Exercise goal:
Where a line in the listing below contains the word "badge", copy that line.
__________________________________________________
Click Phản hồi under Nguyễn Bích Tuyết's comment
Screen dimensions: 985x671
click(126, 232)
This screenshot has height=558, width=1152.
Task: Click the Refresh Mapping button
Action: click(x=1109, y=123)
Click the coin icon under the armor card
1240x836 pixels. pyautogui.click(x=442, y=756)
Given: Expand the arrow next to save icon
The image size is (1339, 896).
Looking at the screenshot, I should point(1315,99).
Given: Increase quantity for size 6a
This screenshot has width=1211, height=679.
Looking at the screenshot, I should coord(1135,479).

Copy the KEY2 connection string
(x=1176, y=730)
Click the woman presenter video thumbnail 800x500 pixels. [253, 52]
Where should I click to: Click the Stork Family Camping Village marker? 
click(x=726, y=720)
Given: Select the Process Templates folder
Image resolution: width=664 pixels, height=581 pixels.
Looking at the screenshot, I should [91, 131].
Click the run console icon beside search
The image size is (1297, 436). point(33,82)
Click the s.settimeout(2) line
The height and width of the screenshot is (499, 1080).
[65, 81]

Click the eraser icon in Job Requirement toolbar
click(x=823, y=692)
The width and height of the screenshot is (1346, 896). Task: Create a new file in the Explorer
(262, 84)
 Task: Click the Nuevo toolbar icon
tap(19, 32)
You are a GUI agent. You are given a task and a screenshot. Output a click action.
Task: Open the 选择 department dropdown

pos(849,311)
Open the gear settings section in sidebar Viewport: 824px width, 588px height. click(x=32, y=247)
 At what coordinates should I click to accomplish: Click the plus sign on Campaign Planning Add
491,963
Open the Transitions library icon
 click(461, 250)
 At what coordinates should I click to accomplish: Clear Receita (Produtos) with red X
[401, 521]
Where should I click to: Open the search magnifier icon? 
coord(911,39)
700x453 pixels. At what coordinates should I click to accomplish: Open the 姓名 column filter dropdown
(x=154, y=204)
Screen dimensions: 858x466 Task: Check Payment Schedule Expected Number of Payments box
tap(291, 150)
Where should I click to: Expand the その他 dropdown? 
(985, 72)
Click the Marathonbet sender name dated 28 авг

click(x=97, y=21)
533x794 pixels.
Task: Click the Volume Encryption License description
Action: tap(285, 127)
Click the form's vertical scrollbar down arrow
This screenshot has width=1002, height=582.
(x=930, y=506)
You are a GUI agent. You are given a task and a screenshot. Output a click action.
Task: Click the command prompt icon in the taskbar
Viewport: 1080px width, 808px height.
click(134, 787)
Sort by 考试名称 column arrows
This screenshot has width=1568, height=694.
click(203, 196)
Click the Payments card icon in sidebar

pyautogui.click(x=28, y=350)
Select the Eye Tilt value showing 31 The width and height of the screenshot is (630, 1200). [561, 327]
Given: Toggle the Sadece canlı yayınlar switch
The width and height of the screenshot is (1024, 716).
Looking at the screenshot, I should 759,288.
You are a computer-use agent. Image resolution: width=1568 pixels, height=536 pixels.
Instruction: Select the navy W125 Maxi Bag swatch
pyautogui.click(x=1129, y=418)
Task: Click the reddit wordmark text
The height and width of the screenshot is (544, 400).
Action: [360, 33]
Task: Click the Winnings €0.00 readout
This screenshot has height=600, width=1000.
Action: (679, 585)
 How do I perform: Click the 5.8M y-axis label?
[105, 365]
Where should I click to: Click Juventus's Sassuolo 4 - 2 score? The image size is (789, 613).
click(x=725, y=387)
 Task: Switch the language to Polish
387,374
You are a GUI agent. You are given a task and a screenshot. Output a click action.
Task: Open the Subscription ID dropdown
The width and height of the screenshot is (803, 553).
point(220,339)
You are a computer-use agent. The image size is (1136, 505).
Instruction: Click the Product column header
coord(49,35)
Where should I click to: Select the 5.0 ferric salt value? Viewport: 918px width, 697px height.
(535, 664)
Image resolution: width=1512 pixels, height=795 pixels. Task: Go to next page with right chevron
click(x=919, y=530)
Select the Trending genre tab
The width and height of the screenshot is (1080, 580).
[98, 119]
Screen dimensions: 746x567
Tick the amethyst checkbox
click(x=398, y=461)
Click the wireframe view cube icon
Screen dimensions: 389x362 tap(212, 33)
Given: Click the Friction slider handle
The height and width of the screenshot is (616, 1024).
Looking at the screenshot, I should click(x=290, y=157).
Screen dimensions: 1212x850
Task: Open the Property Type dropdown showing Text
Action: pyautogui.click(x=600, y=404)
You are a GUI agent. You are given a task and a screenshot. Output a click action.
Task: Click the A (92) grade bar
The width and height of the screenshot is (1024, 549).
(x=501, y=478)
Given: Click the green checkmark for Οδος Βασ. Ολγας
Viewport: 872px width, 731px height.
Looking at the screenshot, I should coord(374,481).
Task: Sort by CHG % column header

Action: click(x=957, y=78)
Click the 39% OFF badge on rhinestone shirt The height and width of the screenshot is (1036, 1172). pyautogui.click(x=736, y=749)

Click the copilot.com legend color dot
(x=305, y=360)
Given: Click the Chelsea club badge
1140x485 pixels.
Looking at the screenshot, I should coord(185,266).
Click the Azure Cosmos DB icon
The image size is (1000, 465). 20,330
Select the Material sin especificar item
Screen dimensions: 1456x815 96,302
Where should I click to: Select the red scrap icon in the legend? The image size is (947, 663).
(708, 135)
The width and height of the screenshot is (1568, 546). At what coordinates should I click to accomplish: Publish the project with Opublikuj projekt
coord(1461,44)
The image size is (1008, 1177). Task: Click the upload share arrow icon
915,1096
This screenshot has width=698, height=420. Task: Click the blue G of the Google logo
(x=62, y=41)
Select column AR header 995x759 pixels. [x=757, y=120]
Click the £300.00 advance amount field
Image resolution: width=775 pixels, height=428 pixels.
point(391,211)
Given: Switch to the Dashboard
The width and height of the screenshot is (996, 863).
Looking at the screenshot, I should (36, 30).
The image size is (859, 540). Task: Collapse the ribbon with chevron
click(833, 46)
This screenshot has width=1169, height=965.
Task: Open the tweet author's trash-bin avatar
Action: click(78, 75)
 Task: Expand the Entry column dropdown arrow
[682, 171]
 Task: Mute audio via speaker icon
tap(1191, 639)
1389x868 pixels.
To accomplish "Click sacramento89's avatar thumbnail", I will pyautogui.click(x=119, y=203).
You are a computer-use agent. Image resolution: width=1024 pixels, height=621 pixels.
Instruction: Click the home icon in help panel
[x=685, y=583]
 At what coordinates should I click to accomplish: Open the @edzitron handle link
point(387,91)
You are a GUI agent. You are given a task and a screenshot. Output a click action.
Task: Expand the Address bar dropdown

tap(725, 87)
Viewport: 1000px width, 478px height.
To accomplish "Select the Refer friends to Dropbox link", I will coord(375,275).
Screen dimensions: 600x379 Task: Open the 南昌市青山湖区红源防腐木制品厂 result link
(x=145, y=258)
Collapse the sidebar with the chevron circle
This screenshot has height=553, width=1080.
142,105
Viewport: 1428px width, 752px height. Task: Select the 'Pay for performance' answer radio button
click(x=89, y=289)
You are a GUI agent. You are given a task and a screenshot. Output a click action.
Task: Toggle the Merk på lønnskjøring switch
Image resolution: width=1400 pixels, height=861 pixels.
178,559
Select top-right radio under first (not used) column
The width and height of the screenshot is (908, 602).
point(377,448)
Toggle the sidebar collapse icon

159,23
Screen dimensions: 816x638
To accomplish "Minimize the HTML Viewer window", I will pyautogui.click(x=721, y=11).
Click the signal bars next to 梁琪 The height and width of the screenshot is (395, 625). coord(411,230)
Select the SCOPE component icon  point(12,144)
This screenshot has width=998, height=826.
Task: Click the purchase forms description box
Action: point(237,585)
__________________________________________________
Task output:
Click the 39% OFF badge on rhinestone shirt The height and width of the screenshot is (1036, 1172). pyautogui.click(x=736, y=749)
Given: Click the Chelsea club badge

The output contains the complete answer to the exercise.